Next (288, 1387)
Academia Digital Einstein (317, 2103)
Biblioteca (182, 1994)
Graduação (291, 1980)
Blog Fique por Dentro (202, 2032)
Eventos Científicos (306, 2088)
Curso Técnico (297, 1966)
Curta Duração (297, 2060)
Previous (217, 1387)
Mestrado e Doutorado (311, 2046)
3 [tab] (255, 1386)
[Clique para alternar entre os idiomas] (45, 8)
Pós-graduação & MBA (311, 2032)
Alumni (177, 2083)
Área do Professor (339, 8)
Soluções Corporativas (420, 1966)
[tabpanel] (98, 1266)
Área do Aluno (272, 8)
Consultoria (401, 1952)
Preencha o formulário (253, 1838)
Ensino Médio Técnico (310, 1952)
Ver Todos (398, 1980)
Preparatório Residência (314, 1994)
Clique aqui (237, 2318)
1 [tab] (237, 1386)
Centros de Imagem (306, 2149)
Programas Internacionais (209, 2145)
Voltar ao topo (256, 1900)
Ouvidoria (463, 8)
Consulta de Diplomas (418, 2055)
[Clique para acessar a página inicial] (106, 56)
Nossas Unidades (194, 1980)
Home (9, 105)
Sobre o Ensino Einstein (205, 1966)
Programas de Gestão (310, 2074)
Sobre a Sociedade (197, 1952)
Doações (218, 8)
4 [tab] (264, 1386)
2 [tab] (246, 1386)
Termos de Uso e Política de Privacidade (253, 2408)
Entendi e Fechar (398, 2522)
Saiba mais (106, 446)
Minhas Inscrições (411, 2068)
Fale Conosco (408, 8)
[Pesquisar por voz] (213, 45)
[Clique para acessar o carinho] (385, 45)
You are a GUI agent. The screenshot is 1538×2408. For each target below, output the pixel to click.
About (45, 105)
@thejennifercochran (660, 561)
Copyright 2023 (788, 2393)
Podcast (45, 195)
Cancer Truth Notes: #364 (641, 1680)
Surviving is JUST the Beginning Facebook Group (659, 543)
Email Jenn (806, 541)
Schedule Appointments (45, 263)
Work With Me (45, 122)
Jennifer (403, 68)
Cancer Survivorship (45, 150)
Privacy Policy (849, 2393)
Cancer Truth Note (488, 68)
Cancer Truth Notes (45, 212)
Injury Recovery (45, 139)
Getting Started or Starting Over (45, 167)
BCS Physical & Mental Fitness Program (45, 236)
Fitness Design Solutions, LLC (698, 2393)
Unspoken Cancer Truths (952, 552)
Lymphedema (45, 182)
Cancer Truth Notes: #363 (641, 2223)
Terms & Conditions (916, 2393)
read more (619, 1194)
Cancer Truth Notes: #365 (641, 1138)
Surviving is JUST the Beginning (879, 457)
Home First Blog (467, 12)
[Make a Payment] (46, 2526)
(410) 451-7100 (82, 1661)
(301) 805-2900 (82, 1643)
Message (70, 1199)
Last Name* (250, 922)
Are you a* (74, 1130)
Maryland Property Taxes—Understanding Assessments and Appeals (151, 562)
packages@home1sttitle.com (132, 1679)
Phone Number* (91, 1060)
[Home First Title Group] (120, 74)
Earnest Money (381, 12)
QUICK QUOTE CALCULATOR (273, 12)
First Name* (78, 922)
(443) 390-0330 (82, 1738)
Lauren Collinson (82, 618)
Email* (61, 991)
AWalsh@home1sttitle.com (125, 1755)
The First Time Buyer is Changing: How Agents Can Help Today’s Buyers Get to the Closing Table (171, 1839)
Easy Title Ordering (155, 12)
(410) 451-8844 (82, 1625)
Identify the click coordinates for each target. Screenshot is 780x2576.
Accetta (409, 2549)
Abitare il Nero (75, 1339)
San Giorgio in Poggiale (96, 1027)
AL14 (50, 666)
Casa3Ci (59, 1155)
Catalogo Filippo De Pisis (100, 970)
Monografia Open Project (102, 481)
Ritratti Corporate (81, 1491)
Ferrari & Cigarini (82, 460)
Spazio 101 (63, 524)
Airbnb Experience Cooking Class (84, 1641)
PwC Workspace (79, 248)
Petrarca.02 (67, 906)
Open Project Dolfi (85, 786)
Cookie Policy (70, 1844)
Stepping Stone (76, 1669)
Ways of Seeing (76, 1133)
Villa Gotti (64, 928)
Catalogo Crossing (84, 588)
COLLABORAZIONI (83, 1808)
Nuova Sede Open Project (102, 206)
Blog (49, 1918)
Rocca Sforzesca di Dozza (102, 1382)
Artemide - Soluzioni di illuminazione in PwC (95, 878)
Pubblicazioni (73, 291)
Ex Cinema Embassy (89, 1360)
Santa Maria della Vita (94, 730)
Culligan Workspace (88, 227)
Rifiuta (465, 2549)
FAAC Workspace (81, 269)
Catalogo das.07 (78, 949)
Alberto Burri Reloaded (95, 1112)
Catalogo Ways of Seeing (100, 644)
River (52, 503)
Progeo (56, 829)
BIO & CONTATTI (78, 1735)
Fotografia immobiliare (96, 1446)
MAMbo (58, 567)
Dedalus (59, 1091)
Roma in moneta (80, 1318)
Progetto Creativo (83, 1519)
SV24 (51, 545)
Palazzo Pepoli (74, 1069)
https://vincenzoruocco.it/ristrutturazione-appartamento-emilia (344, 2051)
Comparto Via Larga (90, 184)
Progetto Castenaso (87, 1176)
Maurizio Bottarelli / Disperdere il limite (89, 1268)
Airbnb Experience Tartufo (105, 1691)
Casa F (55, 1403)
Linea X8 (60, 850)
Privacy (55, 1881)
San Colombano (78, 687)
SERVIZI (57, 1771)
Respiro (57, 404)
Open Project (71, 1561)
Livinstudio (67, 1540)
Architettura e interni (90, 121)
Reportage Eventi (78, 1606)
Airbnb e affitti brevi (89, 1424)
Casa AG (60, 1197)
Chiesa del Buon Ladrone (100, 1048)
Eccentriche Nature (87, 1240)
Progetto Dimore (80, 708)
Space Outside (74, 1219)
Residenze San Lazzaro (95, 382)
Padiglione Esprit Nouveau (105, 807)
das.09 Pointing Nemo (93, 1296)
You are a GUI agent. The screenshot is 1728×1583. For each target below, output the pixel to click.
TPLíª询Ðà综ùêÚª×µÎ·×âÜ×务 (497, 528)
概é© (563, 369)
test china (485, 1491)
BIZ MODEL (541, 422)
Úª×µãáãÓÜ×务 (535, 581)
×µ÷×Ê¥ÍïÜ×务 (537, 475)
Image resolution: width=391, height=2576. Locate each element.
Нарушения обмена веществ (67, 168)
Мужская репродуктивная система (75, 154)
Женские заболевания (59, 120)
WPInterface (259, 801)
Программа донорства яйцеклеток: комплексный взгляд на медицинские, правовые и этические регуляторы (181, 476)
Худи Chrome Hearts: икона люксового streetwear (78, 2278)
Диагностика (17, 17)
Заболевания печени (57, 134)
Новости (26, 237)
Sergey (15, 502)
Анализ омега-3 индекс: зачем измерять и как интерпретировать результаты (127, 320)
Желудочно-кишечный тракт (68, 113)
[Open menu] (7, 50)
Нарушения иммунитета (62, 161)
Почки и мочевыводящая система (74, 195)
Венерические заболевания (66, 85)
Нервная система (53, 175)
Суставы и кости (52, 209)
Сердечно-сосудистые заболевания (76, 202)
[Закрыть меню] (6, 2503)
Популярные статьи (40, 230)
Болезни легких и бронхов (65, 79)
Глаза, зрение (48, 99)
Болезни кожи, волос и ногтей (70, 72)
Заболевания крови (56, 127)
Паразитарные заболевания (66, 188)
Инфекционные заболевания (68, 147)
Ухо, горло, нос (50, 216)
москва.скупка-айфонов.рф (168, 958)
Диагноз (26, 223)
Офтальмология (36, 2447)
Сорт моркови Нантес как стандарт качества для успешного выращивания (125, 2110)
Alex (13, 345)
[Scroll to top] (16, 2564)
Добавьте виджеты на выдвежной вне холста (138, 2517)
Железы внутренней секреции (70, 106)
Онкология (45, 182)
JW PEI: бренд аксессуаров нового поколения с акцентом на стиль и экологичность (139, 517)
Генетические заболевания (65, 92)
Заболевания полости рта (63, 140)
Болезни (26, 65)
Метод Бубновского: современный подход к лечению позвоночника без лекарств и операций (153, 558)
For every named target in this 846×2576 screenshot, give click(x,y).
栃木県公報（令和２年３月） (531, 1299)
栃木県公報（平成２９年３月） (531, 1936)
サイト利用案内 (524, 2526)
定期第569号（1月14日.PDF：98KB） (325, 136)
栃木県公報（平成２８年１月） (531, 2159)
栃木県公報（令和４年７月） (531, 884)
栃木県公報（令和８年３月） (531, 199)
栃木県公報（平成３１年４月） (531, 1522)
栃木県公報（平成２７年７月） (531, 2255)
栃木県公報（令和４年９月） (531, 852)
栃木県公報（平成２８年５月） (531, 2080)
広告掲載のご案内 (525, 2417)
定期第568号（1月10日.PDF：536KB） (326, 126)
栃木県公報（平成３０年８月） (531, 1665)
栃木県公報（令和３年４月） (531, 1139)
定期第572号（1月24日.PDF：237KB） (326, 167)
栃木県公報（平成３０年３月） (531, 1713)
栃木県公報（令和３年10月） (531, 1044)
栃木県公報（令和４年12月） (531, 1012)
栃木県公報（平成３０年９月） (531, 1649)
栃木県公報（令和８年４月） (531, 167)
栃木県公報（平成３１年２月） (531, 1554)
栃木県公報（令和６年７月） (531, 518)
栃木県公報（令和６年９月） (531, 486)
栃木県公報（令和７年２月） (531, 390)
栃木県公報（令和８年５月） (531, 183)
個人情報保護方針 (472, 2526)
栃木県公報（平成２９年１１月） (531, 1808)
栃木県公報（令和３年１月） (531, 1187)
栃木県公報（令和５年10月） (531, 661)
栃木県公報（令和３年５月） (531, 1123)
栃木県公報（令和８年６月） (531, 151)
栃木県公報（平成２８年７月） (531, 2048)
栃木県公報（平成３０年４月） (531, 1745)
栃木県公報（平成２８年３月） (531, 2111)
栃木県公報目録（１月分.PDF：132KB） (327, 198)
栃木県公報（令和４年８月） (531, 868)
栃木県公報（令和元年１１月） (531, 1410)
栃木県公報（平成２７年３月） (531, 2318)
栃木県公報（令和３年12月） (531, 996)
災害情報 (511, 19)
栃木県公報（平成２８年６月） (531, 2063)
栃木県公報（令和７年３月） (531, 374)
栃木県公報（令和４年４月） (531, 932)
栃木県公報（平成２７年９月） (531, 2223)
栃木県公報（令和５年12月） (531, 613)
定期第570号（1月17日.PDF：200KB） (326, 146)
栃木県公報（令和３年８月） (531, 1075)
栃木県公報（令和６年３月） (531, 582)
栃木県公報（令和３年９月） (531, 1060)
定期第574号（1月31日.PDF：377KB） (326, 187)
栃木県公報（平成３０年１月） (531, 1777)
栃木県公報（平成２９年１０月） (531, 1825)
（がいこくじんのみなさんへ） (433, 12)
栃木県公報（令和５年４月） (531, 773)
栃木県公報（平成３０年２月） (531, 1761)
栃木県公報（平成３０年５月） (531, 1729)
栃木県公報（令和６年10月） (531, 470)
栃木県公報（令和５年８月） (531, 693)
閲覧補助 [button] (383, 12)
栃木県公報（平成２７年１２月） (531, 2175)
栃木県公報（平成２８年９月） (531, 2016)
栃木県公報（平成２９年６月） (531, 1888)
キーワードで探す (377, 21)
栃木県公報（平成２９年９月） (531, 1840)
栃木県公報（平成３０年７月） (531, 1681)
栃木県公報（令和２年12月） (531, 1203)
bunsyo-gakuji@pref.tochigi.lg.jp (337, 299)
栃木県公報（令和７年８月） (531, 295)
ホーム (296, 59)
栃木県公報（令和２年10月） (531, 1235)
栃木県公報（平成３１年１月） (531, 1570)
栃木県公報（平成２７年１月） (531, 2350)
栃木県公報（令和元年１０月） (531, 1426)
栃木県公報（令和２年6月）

Problem to work on –
Look through the entries above, find each line containing "pixel", and copy it.

Your response –
You are a GUI agent. The screenshot is 1538×2408. For each target below, output the pixel to click.
You are a GUI agent. The screenshot is 1728×1583. For each target below, output the pixel to click.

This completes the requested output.